Respondent contends that Surrogate’s Court should have employed the formula first enunciated in Matter of Kaiser (198 Misc 582) for the distribution of wrongful death proceeds. Applying that formula each distributee receives "a percentage of the award in arithmetic proportion to the number of years of dependency for which that distributee would have looked to the deceased for support” (Matter of Acquafredda, 189 AD2d 504, 505). Application of the formula (see, supra, at 505, n 1 [explanation of the "Kaiser formula”]) in this case means that respondent and her sister Diane Duffy would qualify as decedent’s dependents for support purposes because only they had not attained the age of 21* at the time of decedent’s death.
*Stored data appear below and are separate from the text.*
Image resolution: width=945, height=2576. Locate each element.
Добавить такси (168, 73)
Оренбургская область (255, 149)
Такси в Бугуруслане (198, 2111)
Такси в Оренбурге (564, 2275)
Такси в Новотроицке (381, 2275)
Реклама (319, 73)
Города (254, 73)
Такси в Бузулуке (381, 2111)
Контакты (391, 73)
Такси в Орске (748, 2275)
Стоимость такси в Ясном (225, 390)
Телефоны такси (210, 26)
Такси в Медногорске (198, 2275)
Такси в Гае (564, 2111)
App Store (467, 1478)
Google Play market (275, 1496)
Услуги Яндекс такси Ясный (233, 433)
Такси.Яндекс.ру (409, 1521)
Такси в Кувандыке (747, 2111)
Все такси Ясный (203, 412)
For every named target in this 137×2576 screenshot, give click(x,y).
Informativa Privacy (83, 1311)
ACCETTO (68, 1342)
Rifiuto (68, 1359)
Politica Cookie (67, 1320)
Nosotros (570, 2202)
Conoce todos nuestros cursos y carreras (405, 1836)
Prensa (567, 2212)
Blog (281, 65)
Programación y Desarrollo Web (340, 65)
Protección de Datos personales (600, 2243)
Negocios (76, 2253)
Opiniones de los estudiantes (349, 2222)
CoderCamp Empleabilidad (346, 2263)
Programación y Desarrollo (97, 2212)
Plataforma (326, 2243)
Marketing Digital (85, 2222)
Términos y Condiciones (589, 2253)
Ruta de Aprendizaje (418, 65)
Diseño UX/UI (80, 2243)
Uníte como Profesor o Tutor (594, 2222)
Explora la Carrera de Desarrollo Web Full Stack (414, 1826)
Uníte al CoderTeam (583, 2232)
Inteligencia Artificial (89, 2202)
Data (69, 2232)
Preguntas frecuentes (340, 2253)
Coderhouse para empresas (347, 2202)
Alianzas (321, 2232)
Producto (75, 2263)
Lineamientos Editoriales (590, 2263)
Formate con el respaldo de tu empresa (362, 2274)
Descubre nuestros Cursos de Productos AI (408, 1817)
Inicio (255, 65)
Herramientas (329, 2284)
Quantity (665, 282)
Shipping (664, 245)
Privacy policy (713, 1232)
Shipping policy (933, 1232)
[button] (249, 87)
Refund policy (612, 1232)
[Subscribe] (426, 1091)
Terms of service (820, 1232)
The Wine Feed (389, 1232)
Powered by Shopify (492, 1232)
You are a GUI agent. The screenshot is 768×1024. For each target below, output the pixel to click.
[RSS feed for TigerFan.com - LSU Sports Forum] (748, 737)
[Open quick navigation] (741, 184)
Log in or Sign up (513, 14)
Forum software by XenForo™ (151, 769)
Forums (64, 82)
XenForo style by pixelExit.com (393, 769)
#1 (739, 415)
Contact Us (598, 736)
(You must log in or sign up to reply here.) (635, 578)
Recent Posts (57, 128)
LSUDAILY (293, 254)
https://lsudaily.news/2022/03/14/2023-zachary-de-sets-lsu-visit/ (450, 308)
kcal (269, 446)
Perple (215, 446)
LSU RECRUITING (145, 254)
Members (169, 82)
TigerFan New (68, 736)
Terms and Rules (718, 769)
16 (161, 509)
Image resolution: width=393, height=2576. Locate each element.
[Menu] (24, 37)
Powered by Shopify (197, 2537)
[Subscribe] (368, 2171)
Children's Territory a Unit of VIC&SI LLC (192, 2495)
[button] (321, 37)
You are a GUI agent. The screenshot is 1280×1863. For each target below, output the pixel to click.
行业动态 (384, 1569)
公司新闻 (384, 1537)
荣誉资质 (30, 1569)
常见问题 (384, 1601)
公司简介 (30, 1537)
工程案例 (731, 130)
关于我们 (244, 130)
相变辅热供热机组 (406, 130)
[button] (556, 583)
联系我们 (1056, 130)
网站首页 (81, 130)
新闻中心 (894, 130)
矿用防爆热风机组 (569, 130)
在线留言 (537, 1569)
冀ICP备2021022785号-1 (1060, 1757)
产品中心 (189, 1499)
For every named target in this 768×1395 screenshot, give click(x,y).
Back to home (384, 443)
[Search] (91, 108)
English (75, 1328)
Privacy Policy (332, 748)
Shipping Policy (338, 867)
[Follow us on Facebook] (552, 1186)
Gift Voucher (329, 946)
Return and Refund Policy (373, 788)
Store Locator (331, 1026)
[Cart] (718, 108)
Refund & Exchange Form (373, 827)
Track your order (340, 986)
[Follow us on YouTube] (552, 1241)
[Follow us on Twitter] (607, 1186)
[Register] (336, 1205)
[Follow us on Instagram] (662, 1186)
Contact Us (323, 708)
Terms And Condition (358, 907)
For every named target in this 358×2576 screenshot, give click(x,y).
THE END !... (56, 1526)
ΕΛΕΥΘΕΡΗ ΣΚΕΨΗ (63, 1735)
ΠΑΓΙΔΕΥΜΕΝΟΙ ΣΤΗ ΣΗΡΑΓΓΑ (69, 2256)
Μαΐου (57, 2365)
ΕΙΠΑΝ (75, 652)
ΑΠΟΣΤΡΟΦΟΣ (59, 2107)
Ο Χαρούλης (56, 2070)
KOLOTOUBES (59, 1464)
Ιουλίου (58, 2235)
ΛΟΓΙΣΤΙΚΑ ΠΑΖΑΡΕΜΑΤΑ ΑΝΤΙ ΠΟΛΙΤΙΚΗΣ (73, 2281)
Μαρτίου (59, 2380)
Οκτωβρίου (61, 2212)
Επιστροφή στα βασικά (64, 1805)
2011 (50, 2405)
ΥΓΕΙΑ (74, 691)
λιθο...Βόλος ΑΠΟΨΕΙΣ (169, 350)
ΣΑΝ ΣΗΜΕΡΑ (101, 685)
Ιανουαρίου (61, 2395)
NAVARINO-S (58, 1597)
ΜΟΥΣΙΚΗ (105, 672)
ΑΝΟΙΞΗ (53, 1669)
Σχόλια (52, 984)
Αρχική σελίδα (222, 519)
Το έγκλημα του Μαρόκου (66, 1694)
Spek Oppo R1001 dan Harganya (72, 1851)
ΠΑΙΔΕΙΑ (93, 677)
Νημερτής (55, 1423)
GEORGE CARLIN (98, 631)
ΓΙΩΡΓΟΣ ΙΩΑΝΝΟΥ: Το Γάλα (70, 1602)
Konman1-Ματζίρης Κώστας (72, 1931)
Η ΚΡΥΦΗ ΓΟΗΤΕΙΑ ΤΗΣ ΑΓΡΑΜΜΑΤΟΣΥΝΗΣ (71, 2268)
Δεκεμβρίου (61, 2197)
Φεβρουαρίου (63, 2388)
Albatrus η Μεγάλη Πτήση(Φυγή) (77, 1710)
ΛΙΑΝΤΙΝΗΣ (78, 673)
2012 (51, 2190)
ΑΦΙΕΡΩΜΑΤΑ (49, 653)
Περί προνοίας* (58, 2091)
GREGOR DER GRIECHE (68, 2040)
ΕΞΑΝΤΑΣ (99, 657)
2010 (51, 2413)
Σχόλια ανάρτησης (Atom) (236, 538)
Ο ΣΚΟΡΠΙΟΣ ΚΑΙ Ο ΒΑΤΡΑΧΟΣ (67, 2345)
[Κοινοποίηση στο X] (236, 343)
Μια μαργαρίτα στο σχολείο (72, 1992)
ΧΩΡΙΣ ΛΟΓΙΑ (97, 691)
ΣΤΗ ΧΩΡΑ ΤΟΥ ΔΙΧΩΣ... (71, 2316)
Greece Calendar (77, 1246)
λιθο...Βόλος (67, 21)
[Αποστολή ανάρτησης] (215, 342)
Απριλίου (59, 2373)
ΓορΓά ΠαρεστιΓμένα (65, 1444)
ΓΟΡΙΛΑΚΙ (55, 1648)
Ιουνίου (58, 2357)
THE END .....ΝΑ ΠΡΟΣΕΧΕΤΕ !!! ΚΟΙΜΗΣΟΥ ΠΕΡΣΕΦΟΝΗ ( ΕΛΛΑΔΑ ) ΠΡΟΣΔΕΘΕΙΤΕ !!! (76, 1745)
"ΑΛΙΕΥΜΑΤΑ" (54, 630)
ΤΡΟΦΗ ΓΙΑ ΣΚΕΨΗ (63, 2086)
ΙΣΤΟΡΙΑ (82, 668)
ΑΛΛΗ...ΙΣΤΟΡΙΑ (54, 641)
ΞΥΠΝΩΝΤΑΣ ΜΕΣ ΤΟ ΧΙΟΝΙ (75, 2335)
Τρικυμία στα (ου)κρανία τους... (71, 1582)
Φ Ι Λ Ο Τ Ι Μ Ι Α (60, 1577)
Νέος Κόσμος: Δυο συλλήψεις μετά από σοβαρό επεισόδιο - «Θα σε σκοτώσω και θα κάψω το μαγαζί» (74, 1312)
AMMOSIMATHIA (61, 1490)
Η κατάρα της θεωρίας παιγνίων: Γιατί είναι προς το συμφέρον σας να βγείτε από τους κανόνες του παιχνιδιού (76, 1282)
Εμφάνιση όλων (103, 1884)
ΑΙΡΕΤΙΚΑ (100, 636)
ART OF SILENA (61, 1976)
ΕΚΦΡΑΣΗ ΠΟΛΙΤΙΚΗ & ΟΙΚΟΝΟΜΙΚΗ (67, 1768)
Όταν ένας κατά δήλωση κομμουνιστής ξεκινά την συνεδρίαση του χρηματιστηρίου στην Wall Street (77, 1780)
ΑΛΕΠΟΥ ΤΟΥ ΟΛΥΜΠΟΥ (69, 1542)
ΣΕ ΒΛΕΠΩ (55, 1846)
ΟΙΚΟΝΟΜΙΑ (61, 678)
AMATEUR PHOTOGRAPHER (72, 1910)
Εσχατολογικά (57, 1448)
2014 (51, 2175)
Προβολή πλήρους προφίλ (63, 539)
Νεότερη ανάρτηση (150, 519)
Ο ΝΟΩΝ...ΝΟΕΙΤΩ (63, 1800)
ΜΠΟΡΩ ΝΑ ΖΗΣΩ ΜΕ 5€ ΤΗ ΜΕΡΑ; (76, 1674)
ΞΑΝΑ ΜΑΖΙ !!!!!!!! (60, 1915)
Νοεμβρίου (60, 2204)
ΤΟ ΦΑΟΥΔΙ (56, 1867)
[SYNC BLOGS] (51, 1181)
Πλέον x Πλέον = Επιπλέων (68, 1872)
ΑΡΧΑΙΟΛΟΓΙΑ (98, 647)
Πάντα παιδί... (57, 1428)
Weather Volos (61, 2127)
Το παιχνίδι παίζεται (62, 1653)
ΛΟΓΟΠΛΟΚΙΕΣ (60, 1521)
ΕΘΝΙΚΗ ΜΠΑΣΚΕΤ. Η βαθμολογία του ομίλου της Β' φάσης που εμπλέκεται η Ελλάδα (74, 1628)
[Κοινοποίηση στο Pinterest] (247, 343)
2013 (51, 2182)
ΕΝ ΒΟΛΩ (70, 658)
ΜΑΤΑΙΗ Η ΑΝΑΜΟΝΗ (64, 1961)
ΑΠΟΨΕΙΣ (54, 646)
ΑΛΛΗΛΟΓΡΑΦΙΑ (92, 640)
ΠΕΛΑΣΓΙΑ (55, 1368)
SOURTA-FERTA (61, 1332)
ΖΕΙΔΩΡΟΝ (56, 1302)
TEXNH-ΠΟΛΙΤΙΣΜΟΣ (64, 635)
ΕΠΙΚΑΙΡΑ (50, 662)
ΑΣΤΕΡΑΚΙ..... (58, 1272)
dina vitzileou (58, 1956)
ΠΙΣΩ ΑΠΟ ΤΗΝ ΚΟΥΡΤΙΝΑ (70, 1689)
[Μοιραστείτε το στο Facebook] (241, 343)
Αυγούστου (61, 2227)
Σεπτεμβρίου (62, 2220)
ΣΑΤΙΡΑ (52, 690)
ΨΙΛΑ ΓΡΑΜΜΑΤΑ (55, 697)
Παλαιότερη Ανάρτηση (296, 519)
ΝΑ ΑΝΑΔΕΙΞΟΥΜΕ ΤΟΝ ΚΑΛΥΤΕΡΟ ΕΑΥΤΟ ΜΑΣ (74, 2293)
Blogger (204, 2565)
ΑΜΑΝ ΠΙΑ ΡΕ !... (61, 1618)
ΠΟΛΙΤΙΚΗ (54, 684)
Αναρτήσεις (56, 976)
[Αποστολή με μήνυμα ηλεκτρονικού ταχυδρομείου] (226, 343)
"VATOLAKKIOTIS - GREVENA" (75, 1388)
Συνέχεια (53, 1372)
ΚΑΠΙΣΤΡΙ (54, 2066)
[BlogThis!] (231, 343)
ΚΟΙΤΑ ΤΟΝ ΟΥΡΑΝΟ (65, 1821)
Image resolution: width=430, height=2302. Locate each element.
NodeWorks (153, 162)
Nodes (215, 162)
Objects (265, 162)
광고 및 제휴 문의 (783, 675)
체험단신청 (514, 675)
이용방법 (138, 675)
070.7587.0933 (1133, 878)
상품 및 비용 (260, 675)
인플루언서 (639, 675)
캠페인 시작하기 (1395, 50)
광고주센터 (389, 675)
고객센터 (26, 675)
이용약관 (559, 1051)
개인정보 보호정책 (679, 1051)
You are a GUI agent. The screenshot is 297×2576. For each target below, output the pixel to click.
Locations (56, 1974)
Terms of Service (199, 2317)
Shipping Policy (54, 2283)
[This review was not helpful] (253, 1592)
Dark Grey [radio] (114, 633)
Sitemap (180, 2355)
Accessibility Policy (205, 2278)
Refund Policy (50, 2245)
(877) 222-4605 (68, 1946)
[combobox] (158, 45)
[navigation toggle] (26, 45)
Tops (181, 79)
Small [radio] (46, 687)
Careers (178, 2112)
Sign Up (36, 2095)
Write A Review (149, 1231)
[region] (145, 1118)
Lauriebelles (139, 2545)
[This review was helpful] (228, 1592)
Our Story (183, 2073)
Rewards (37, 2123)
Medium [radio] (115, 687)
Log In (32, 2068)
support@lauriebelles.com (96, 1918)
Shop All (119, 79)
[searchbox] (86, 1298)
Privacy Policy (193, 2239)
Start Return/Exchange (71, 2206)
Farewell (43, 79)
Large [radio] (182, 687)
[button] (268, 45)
Because respondent had approximately 21 months of anticipated dependency (date of birth February 4, 1969) and Diane Duffy had approximately one month of anticipated dependency (date of birth June 27, 1967), respondent claims entitlement to 95.5% of the wrongful death proceeds.

While EPTL 5-4.4 requires that the proceeds of a wrongful death action be distributed to those entitled "in proportion to the pecuniary injuries suffered by them” (EPTL 5-4.4 [a] [1]), the statute does not mandate application of the Kaiser formula or any particular mathematical formula in order to satisfy the "proportionality” concept, especially where equity is not served (see, Matter of Acquafredda, supra, at 506, 517). To this end, "the Surrogate is vested with discretion and with equitable powers as to the proportional allocation of wrongful death proceeds” (supra, at 506). A court should not follow the strict formula of Kaiser if unfairness would result (see, Matter of Singleton, 96 Misc 2d 169). Aside from the duration of anticipated support, Surrogate’s Court may consider "all other evidence showing a disposition on the part of the decedent to provide assistance to a distributee” (Matter of Feld, 153 Misc 2d 615, 620). In this regard, we note that adult children are not precluded from sharing in wrongful death proceeds (see, *1171Gonzalez v New York City Hous. Auth., 77 NY2d 663, 668-669) and may state a claim for pecuniary injuries based upon the loss of a parent’s guidance (see, supra; Tilley v Hudson Riv. R. R. Co., 29 NY 252). Here, respondent was entitled to support from decedent during the remaining 21 months of her minority. Based upon decedent’s family circumstances, her earnings’ record and under all the circumstances as set forth in this record, we find that a support allocation of $10,000 adequately provides for her economic needs during this period.

Based upon this record, we cannot say that Surrogate’s Court erred by concluding that all of decedent’s children suffered pecuniary loss (see, Matter of Acquafredda, supra; Matter of Singleton, supra; see also, Matter of Feld, supra, at 620) and, therefore, the surplus in excess of the $10,000 shall be equally divided among all nine children (see, Matter of Green, 127 Misc 2d 266; Matter of Maerkle, 44 Misc 2d 617). Accordingly, we modify the decree to first provide for the payment of $10,000 from the net proceeds to respondent and that the remaining surplus be apportioned equally among all nine children.

Mikoll, Mercure, White and Yesawich Jr., JJ., concur. Ordered that the decree is modified, on the law and the facts, without costs, by providing for the payment of $10,000 from the net proceeds to respondent before the remaining surplus is equally apportioned among all of decedent’s children, and, as so modified, affirmed.

The age of majority for support purposes is 21 (see, Domestic Relations Law § 32 [3]; Family Ct Act § 413 [1] [a]; Matter of Acquafredda, supra, at 505, n 1).